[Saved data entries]
-- Opening Marker --

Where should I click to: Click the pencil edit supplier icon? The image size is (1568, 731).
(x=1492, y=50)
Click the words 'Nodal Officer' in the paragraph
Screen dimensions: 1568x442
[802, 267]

-- Closing Marker --

# [The problem]
Say every entry again, exactly as it reads.

# [Expected answer]
Where should I click to: Click the pencil edit supplier icon? The image size is (1568, 731).
(x=1492, y=50)
Click the words 'Nodal Officer' in the paragraph
Screen dimensions: 1568x442
[802, 267]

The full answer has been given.